(STATED TASK)
Could you copy out word for word everything from the line containing "Task: Go to Home in breadcrumb" down to the end of the entries, both ends included, leaving the pictures out?
::::
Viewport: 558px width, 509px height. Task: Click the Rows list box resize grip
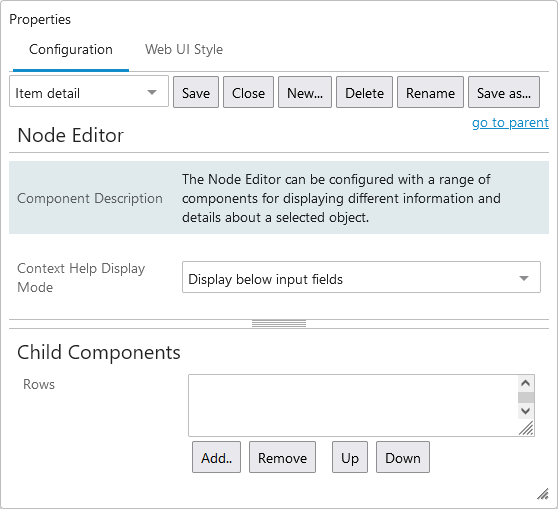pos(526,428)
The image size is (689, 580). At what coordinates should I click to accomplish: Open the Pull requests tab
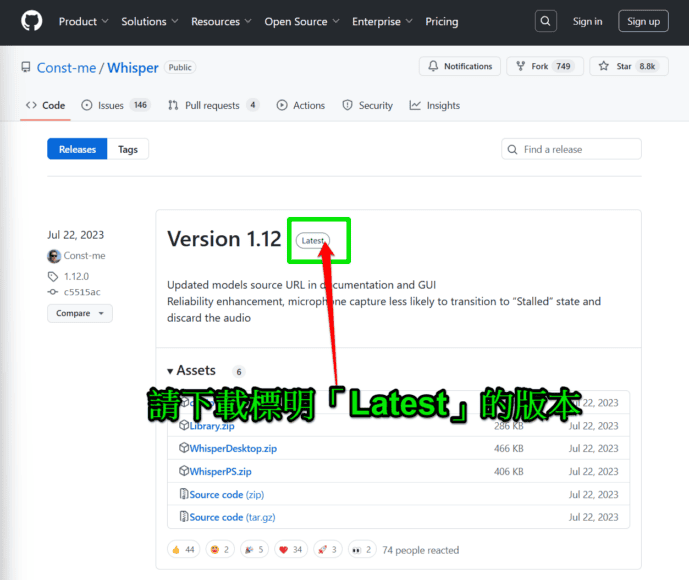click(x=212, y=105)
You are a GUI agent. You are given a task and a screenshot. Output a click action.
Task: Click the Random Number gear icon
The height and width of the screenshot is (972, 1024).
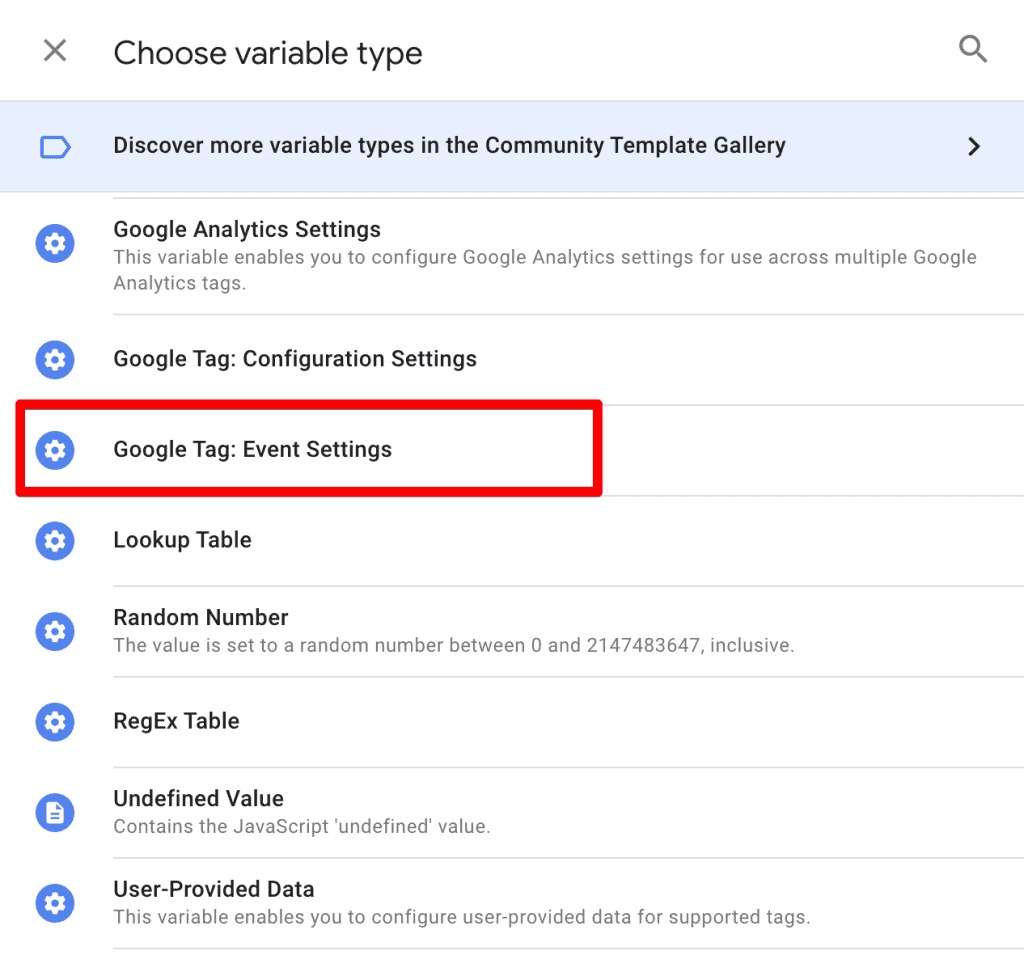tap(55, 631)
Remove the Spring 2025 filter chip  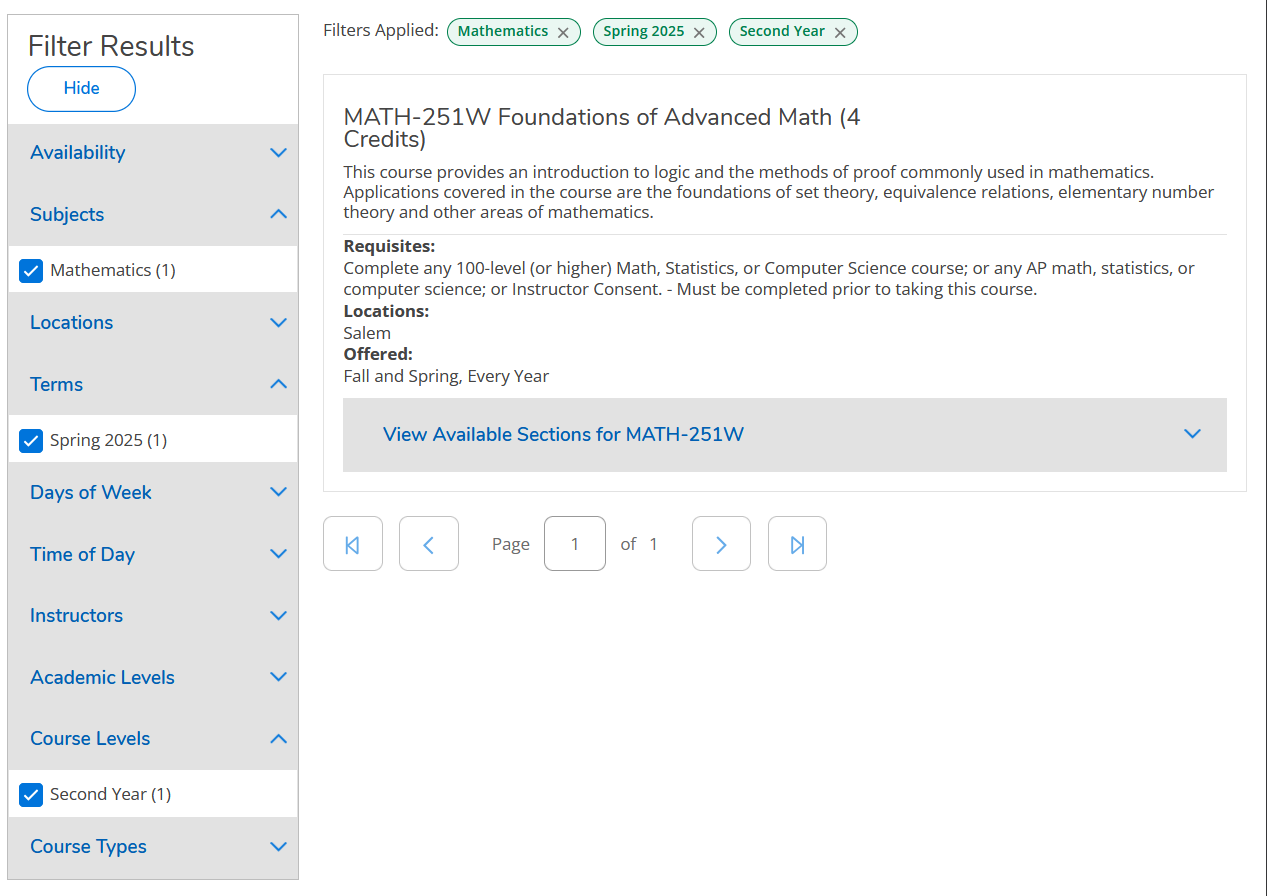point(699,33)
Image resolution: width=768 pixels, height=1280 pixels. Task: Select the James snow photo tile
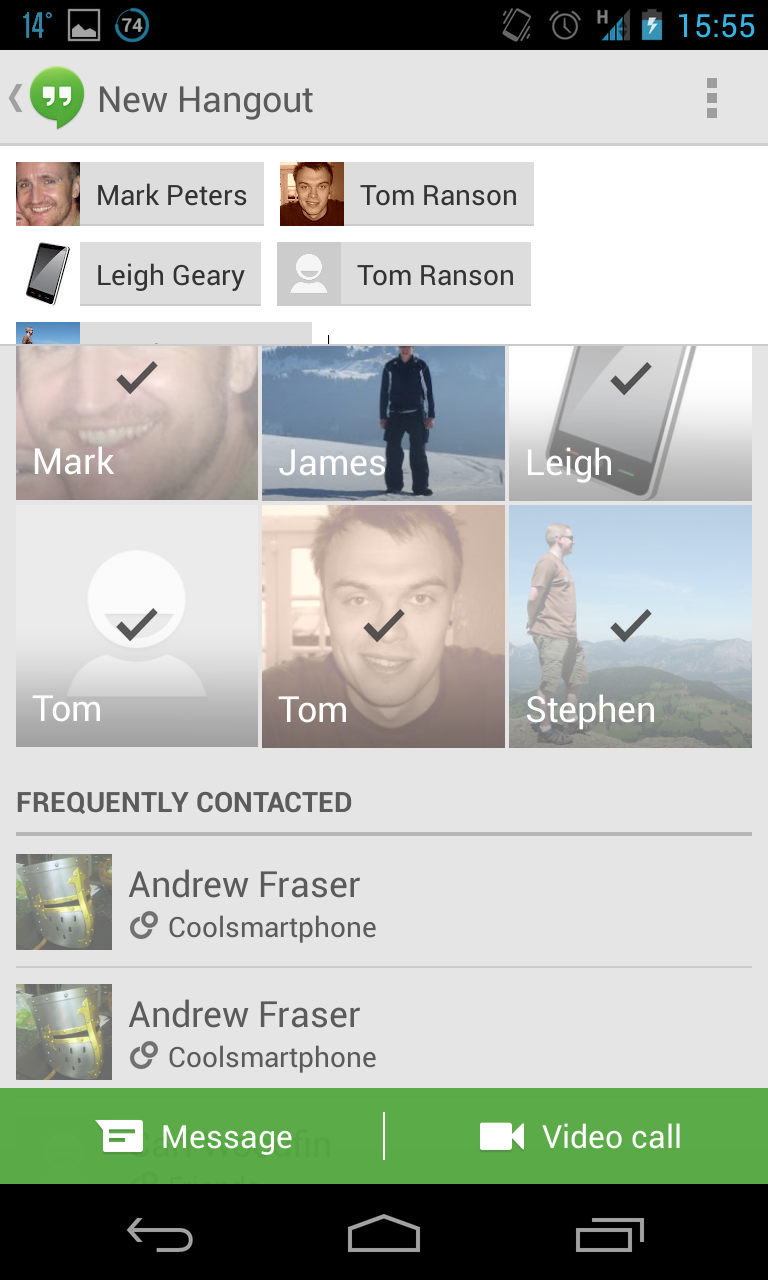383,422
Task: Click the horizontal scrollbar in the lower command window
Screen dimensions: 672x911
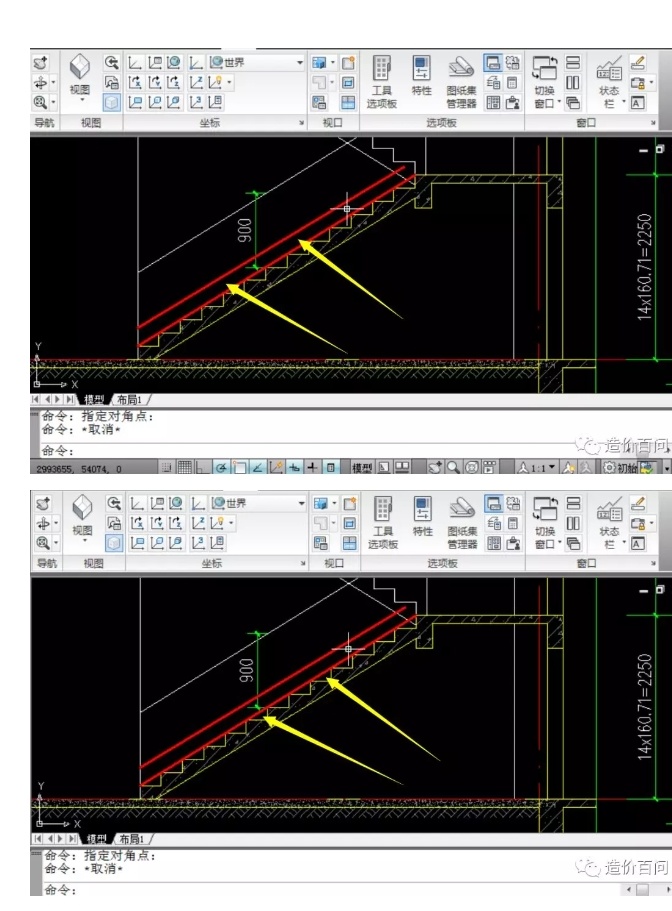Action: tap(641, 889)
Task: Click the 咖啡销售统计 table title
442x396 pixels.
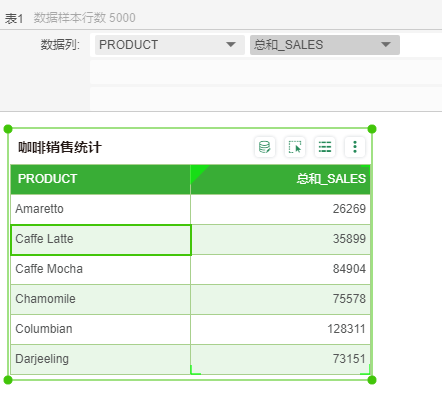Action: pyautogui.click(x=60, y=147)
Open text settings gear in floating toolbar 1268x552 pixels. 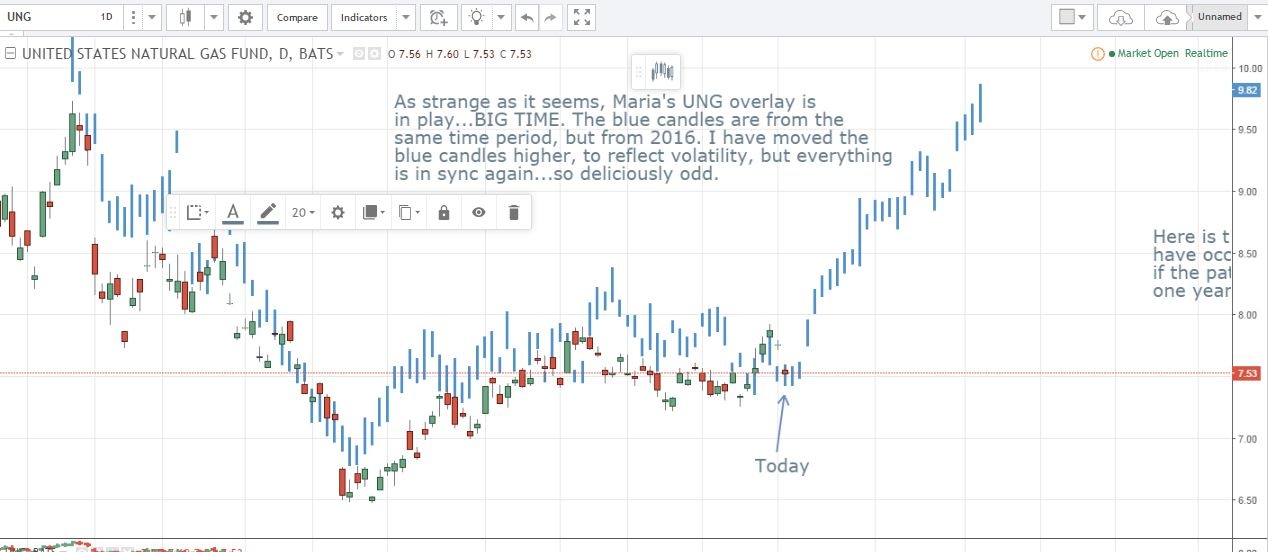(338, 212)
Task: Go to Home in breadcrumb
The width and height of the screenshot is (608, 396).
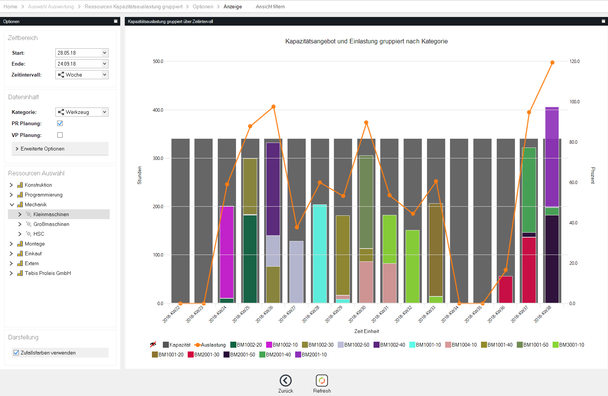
::::
(FINAL RESULT)
Task: Go to Home in breadcrumb
The width and height of the screenshot is (608, 396).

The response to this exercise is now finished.